Now, the first thing I look for in any market is what’s called rent disparity. Rent disparity means a difference. Rent disparity is if you can find a market that’s got $800 rent but has the potential to go to $4,000. Basically, it’s an economic explanation for the process of gentrification (creating improvements to raise value). It describes the disparity between the current rental income of a property and the potentially achievable rental income. You’re looking for the middle ground.

My sweet spot is that I want to be in multifamily, not shopping centers, not storage, not houses. So, when you buy four units and you’re at a thousand dollars a month, where’s the rent disparity? Where’s the value that can be added? How are you going to add value to exit? How are you going to add value to raise the rents? So, one thing to look for is markets where there’s rent disparity.

2. Timing

If I know there’s a bunch of product around being built around my property at significantly higher prices per door – again, rent disparity. But it’s also timing. I got people that are investing (banks and investors) that are investing a bunch of money around my property – It’s a timing play. How do you know about the timing? You got to be in the marketplace. You got to be in the marketplace to know when the timing’s right…

3. Amenities (Kitchens, floors, Garages, VIP Parking, Washer and Dryers)

Amenities are going to get you more rent. You fix a pool because it makes the place easier to rent.

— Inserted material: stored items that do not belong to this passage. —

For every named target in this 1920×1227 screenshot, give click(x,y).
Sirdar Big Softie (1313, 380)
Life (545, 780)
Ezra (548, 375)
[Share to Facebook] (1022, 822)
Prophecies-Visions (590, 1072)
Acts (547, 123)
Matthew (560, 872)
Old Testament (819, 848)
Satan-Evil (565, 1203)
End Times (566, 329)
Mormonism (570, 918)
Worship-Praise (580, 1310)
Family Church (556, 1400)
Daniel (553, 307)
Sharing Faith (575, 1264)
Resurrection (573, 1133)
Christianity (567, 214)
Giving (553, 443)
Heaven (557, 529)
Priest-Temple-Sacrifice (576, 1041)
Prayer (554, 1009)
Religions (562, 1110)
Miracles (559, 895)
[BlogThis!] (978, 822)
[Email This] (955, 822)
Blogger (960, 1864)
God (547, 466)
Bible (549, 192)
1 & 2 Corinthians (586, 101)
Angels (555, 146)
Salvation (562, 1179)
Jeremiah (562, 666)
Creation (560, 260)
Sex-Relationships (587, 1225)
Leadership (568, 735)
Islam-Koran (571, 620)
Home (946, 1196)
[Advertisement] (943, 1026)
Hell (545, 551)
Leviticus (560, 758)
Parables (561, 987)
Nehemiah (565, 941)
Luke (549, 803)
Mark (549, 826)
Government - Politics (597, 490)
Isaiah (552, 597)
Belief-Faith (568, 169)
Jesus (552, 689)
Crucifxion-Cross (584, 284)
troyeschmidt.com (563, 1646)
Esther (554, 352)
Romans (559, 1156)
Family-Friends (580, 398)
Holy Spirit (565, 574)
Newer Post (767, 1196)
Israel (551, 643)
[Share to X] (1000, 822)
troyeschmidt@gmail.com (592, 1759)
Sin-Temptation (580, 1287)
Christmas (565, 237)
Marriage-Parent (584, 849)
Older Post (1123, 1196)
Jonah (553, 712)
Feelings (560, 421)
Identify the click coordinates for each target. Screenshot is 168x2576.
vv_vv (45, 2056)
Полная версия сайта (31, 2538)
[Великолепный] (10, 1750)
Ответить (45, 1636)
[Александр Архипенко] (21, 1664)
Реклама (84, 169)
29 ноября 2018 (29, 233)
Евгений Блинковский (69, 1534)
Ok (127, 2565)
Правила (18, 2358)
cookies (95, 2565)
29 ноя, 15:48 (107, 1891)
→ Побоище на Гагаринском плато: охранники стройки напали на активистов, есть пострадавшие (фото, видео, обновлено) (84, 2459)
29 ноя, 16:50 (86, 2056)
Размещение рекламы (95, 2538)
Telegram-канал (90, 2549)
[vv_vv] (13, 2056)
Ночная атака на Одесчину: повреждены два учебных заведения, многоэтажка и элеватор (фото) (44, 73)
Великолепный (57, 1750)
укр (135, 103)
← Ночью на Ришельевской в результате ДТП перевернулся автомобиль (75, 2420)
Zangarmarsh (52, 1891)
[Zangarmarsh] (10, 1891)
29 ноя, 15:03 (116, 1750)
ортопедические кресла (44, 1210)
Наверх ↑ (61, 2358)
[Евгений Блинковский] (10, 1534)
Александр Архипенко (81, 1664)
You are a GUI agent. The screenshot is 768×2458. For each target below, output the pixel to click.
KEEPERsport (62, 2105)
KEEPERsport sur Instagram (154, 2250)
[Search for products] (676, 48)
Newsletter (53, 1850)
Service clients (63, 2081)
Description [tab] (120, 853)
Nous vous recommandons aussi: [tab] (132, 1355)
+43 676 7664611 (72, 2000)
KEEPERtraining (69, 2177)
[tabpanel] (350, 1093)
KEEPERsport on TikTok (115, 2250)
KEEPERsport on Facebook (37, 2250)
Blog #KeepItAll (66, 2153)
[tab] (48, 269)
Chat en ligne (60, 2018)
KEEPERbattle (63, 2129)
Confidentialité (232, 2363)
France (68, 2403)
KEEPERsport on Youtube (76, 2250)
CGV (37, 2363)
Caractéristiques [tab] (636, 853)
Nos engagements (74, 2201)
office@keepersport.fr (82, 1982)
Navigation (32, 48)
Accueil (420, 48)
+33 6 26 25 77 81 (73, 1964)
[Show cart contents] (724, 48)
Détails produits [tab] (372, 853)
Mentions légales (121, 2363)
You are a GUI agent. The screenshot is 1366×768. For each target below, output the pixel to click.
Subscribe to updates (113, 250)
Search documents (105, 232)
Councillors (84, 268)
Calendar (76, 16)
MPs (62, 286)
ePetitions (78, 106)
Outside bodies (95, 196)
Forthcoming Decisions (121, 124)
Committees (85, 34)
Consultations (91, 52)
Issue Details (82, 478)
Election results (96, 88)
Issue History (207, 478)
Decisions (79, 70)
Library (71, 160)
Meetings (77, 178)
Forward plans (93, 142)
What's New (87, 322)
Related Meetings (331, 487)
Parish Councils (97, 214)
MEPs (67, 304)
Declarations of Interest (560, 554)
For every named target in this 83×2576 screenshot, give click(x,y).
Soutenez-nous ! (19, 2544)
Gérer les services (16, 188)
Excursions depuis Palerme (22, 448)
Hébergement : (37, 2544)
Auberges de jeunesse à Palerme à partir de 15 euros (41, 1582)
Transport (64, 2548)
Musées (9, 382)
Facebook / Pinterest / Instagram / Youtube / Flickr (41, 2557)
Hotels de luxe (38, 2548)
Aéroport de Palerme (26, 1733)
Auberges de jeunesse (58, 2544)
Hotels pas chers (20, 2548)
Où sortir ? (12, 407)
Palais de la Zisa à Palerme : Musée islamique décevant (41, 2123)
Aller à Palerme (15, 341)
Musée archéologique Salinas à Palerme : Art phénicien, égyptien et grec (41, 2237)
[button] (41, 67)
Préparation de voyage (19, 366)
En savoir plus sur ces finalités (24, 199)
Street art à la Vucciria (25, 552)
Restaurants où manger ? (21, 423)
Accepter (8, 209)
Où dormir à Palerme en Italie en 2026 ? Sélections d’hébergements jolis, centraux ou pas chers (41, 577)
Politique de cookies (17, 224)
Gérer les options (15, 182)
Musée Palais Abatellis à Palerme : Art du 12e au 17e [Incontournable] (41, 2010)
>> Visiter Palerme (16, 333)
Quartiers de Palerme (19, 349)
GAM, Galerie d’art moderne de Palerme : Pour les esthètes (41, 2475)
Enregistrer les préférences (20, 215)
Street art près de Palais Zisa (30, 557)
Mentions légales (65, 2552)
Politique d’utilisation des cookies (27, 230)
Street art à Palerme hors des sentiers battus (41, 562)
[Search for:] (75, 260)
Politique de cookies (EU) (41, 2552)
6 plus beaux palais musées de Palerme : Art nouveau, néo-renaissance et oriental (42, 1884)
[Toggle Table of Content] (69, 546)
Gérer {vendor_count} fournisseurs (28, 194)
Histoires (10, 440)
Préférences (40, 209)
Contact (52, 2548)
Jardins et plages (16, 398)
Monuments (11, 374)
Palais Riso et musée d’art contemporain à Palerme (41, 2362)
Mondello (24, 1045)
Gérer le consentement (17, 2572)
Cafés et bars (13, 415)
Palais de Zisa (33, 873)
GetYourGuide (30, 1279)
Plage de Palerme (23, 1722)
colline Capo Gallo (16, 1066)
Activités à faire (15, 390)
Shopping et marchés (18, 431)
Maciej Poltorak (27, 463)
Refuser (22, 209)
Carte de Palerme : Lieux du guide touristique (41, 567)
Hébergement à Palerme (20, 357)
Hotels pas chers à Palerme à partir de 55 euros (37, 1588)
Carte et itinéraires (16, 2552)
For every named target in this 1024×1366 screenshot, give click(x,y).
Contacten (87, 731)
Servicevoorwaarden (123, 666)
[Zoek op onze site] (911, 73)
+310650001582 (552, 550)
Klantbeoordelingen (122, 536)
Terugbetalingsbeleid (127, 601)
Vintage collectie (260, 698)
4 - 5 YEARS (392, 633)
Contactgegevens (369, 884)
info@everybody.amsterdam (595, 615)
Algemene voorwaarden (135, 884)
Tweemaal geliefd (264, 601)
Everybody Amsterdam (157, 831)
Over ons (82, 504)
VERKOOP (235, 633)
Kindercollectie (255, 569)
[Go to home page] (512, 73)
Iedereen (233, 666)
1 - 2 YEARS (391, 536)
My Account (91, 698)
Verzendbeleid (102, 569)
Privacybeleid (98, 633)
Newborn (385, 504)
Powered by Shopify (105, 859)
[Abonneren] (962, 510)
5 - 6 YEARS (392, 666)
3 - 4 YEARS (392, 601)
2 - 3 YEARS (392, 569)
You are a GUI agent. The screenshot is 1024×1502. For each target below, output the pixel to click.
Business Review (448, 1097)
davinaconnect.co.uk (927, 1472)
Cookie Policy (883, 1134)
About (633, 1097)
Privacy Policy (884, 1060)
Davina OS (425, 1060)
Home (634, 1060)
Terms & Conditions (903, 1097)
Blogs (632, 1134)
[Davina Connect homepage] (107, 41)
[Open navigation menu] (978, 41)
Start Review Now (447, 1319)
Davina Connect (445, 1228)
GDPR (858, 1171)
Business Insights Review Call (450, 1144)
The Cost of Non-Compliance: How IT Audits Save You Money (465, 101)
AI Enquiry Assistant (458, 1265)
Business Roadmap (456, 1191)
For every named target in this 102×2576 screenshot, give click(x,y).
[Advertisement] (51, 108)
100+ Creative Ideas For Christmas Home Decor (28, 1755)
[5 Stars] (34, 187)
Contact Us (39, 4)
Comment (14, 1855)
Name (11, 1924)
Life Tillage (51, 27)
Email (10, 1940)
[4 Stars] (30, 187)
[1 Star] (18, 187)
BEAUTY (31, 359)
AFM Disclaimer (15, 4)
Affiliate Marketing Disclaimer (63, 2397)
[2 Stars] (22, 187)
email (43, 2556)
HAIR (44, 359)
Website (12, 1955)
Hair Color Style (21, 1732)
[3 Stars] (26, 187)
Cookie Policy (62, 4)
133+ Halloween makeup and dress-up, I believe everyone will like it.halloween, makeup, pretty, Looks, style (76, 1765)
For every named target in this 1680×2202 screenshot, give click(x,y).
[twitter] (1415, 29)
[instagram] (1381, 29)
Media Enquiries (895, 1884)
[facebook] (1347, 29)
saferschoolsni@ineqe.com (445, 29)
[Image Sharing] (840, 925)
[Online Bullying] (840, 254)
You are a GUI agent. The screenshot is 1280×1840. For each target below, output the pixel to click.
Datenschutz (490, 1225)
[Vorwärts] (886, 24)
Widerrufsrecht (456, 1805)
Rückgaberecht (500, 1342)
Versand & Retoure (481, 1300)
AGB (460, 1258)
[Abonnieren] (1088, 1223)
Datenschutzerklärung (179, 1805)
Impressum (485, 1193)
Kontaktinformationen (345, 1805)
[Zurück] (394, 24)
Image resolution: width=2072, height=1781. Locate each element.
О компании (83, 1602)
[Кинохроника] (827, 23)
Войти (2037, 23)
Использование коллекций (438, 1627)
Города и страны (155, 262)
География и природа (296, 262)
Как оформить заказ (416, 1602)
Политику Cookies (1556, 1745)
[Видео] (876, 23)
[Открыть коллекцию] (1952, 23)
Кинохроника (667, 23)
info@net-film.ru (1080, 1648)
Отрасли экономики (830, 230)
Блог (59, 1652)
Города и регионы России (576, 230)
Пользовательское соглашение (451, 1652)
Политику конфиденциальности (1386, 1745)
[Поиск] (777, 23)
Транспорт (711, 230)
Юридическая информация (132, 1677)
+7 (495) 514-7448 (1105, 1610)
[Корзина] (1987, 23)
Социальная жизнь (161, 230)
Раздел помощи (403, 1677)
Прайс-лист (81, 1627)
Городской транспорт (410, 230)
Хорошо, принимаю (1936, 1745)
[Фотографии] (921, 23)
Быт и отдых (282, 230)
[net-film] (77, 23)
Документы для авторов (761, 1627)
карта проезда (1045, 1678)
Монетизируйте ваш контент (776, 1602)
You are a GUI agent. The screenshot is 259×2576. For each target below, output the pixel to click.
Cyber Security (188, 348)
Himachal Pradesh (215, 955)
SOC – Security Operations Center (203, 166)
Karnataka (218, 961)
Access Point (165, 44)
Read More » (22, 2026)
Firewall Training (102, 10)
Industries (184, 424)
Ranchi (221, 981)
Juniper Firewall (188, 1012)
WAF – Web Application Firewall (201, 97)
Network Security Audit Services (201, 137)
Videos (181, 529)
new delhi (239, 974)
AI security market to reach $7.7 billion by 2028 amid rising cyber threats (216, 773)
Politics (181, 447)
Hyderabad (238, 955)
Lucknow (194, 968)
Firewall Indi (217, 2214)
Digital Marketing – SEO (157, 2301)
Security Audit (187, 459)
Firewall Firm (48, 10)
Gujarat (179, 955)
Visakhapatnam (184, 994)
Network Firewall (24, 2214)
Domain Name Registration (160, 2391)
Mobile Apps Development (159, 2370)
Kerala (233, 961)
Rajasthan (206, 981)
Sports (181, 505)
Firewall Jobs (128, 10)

People viewing the property will say, “Oh God, you’ve got ellipticals. Oh God. Oh, my gosh. You have nice people here. Oh, you got grills outside!” That only makes for a higher closing ratio when people visit your property. So, you captured them. Amenities make it easier for the management company to close the deal. For example, let’s say washers and dryers cost $600 per unit but by installing them I can increase the rent by $65 per month. That’s roughly $800 per year. Would you invest $600 to get back $800 a year? Uh, Yes, I would.

Here’s a value add example: We’re going to get another $65 a month for washers and dryers, we think we’re going to get another $25 per VIP parking. We think we’re going to get another $17 a month for VIP trash. We pick up your trash. You don’t. That’s another$100 to $150 a month! Multiply that by 200 units per month, which is $30,000 and 12 months would be $360,000 a year!

That’s called value add. invest something to get something back. And investment means you put your money at risk in order to get more money back. What will people pay for is value.

4. Income

You need the property/deal to be producing income. When you buy one of these deals, the bank is not going to give you a loan if you cannot substantiate that this deal will produce income immediately.

5. Reducing Expenses

If I’m buying a property and I have another property in the same city I can have the same management company do both properties. There will be savings based on economy of scale.  I can reduce my trash expenses, or other property maintenance expenses – again using the economy of scale.  And that’s going to lower the expenses on the portfolio. Another way to lower my expenses is to get preferred financing or use debt to my advantage on the deal. I could get an interest only terms or great debt which is going to return my investment, return my cash flow to investors, etc.

This is about value add. It’s about where’s the value add in the deal. There’s times where I paid all the money for a deal or over because I know there’s value add based on timing, based on pricing, based on debt, based on opportunity.

Add value to your deal and you’ll always have a buyer and appreciation when you exit.